● TEXT PROVIDED
By Mark Casciari and Kathleen Cahill Slaught
Seyfarth Synopsis: A recent panel decision from the Ninth Circuit rejects an ERISA preemption argument that a Seattle ordinance regulating private sector health care should be nullified in order to safeguard the ERISA administrative scheme.
On March 17, 2021, a three judge panel of the Court of Appeals for the Ninth Circuit found that ERISA did not preempt a provision in the Seattle Municipal Code that mandates hotel employers and ancillary hotel businesses to provide money directly to designated employees, or to include those employees in the employer’s health benefits plan. If the employer provides self-insured health benefits, that plan ordinarily would be protected from state laws intruding on its administration, under the broad ERISA preemption clause that nullifies state and local laws that “relate to” ERISA plans.
This case is captioned — The ERISA Industry Committee v. City of Seattle, No. 20-35472.
The three panel judges reasoned that the Seattle ordinance was not preempted by relying on the Ninth Circuit decision in Golden Gate Rest. Ass’n v. City & Cnty. of San Francisco, 546 F.3d 639 (2008). The panel said that the Seattle ordinance does not “relate to” any ERISA plan, in accord with Golden Gate, because the employer may fully discharge its expenditure obligations by making the required level of employee health care expenditures to a third party, here the employees directly. The decision was unsigned (per curiam).
There are a number of interesting aspects to the Seattle decision.
First, the panel labeled the decision as an unpublished Memorandum. Circuit Rule 36-3(a) states that unpublished Memoranda are not precedent. The panel thus limited the impact of its decision, which is unfortunate given a conflict in the circuits (noted below).

● RAW DATA
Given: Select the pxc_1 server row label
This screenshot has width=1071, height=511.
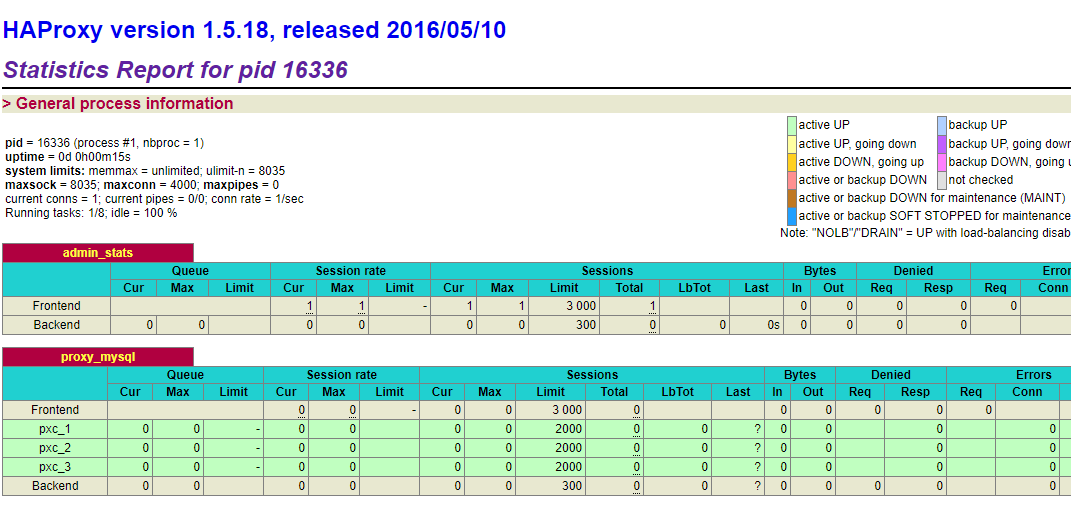Looking at the screenshot, I should [x=55, y=429].
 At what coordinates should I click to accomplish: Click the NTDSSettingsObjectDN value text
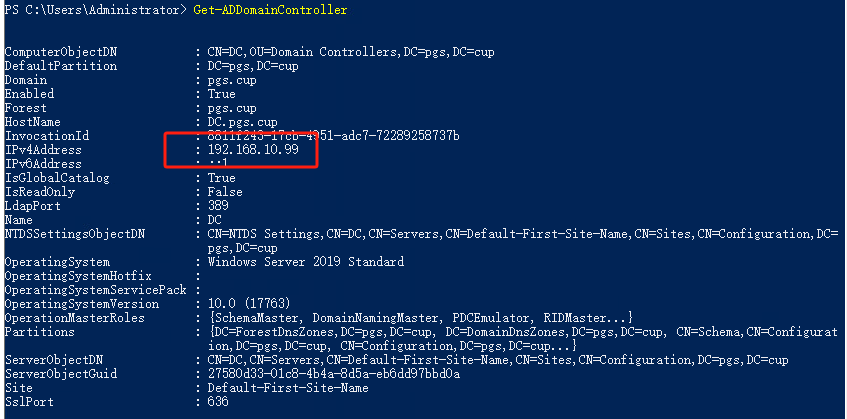[x=523, y=241]
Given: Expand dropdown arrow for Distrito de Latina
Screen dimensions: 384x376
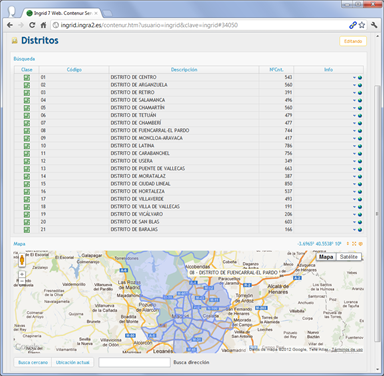Looking at the screenshot, I should pyautogui.click(x=354, y=146).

● ASSIGNMENT
Reproduce the article on the Ninth Circuit's ERISA preemption ruling about the Seattle ordinance word for word, from the byline through its final sentence.

● SOLUTION BELOW
By Mark Casciari and Kathleen Cahill Slaught
Seyfarth Synopsis: A recent panel decision from the Ninth Circuit rejects an ERISA preemption argument that a Seattle ordinance regulating private sector health care should be nullified in order to safeguard the ERISA administrative scheme.
On March 17, 2021, a three judge panel of the Court of Appeals for the Ninth Circuit found that ERISA did not preempt a provision in the Seattle Municipal Code that mandates hotel employers and ancillary hotel businesses to provide money directly to designated employees, or to include those employees in the employer’s health benefits plan. If the employer provides self-insured health benefits, that plan ordinarily would be protected from state laws intruding on its administration, under the broad ERISA preemption clause that nullifies state and local laws that “relate to” ERISA plans.
This case is captioned — The ERISA Industry Committee v. City of Seattle, No. 20-35472.
The three panel judges reasoned that the Seattle ordinance was not preempted by relying on the Ninth Circuit decision in Golden Gate Rest. Ass’n v. City & Cnty. of San Francisco, 546 F.3d 639 (2008). The panel said that the Seattle ordinance does not “relate to” any ERISA plan, in accord with Golden Gate, because the employer may fully discharge its expenditure obligations by making the required level of employee health care expenditures to a third party, here the employees directly. The decision was unsigned (per curiam).
There are a number of interesting aspects to the Seattle decision.
First, the panel labeled the decision as an unpublished Memorandum. Circuit Rule 36-3(a) states that unpublished Memoranda are not precedent. The panel thus limited the impact of its decision, which is unfortunate given a conflict in the circuits (noted below).